It should be noted that, each target sub-period belongs to a specified time granularity, and each sample sub-period also belongs to a specified time granularity. It can be seen that, the time granularity of the sample sub-period is the same as the time granularity of the aforementioned target sub-period, for example, the sample sub-period and the target sub-period may be one month, or the sample sub-period and the target sub-period may be one week, and the specific time lengths of the sample sub-period and the sample sub-period are not specifically limited in the embodiments of the present invention. In addition, each sample sub-period is a period within a sample history period preceding a reference period, and the information identified by the sample tag for training is: the method includes the steps that whether the sample client has lost the asset in the reference time period or not, and the specific personal attribute information, the specific behavior information and the specific transaction information of the target client are input into an asset loss prediction model which is trained in advance, and the asset loss probability of the target client in the specific future time period is obtained, so that the relation between the reference time period and the sample history time period can be the relation between the specific future time period and the target history time period, namely, the relation between the target history time period used for prediction and the predicted future time period can follow the relation between the sample history time period and the reference time period in the model training process. For example, the time difference between the reference time period and the sample history time period may be equivalent to: the time difference between the specified future time period and the target history time period, for example, the difference between the sample history time period and the reference time period is three months in the process of training the asset loss prediction model, then the asset loss probability of the specified future time period can be obtained by using the target history time period in the process of using the asset loss prediction model, and the difference between the specified future time period and the target history time period is three months.

In one implementation, an asset loss prediction model includes: an input layer and a probability fitting layer;

wherein, input layer is used for:

It is understood that the asset loss prediction model may be divided into an input layer and a probabilistic fit layer.

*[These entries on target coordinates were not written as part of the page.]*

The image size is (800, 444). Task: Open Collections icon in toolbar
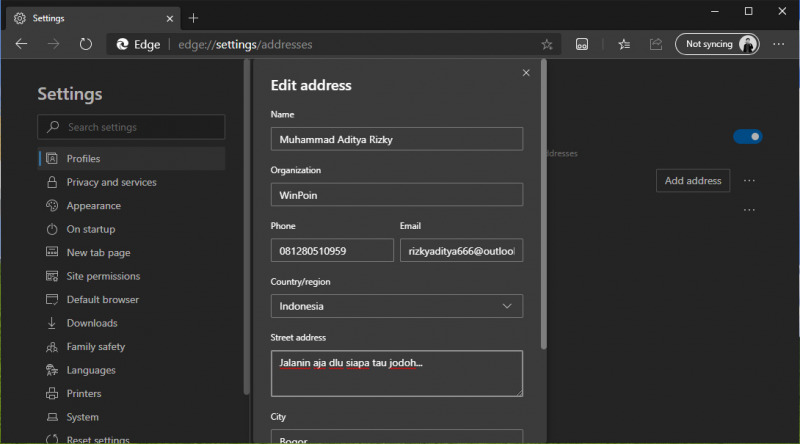pyautogui.click(x=582, y=44)
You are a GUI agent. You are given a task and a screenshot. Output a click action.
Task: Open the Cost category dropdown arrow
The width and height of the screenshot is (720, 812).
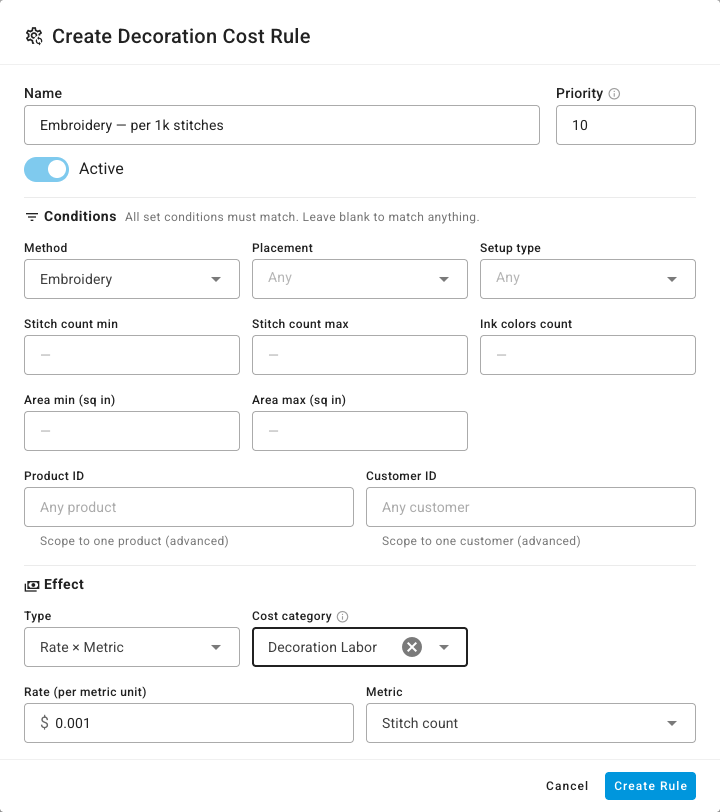[x=444, y=647]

Aiming at the specific effect of the input layer, the input layer can process the data according to a preset data processing mode by inputting the appointed behavior information and the appointed transaction information of the target client of the asset loss prediction model, and the preset data preprocessing mode is used for mapping any data to be processed into a value content, and the data quantity of the value content mapped by any data to be processed is smaller than that of any data to be processed, so that the value content corresponding to the appointed behavior information and the value content corresponding to the appointed transaction information can be obtained through data processing. It should be noted that, in the process of performing data processing on the specified behavior information and the specified transaction information of the target client, the input layer processes each target sub-period, so that through data processing, the value content corresponding to the specified behavior information of the target client under each target sub-period and the value content corresponding to the specified transaction information under each target sub-period can be obtained, and when a plurality of specified behavior information exists, each specified behavior information can have the corresponding value content; when there are a plurality of specified transaction information, each of the specified transaction information may also have a corresponding respective value content. Alternatively, the input layer may embody the acquired specified personal attribute information of the target client in the form of specific valued content, where when there are multiple specified personal attribute information, each specified personal attribute information may correspond to the respective valued content.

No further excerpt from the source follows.